Increasingly, vehicles are equipped with built-in navigation units, for instance. Such units enable a driver to readily track where the vehicle is located. Further, provided with mapping data and a destination location entered by the driver, such units can provide the driver with real-time turn-by-turn directions to reach the destination. Portable navigation units with similar functionality are also widely available and can be conveniently mounted in a vehicle or carried by a person to facilitate location tracking and navigation. Unfortunately, however, these navigation units tend to be fairly expensive, thus preventing more widespread market penetration.
Due to government regulations that require cellular wireless carriers to enable determination of cell phone location for emergency response (E-911), virtually all cell phones manufactured and sold today also happen to include a GPS receiver. When a cell phone user calls 911 or another emergency number, the cell phone's location can thus be determined with a fairly high degree of accuracy and reported to a public safety answering point, to facilitate emergency response.
In practice, the cell phone receives from its serving wireless carrier a set of satellite-assistance-data that provides the cell phone with parameters regarding satellites covering the cell phone's current cellular wireless coverage area. The cell phone then uses the assistance-data to tune to various satellites and to receive satellite signals. In turn, the cell phone may use those signals to compute its own location, or the cell phone may send those signals to a location-determination system in the wireless carrier's network, and that system may use the signals to compute the cell phone's location. In either case, the computed location may then be reported to the public safety answering point handing the cell phone's emergency call.

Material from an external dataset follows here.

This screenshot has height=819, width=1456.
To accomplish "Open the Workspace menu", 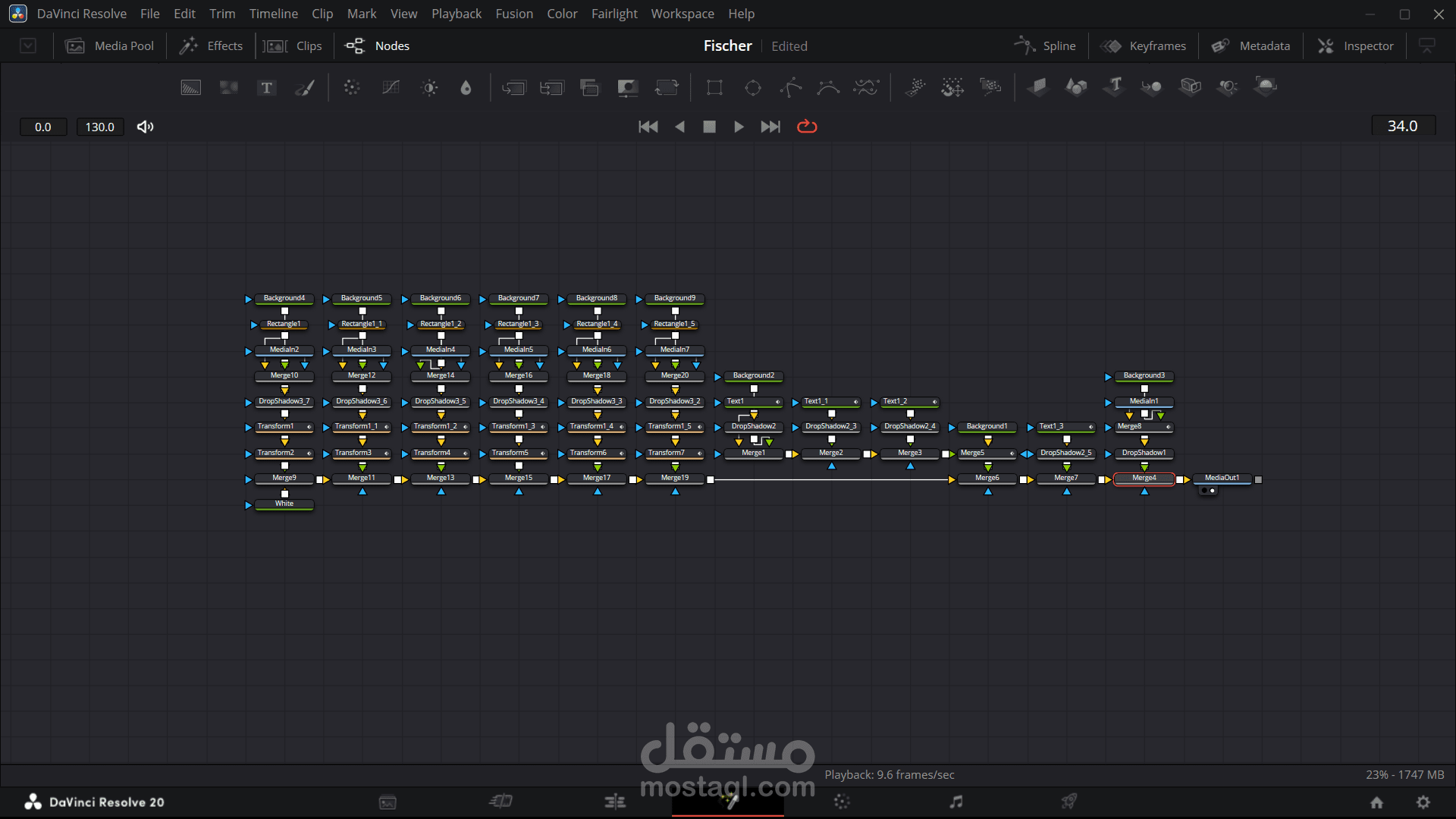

Further, the same technology can be employed to facilitate a myriad of commercial location-based services for cell phone users. For instance, a cell phone user may engage in a wireless-web session with a location-based service provider to learn the location of a store or other establishment nearest to the user's current location, without the need for the user to enter the current location in the form of a street address for instance. The cell phone or network may simply determine the cell phone's location and report that location to the location-based service provider, and the location-based service provider may then use the reported location to look up nearby stores or other establishments. As with the navigation units described above, such technology can also be used to provide cell phone users with travel routing and other useful navigation services.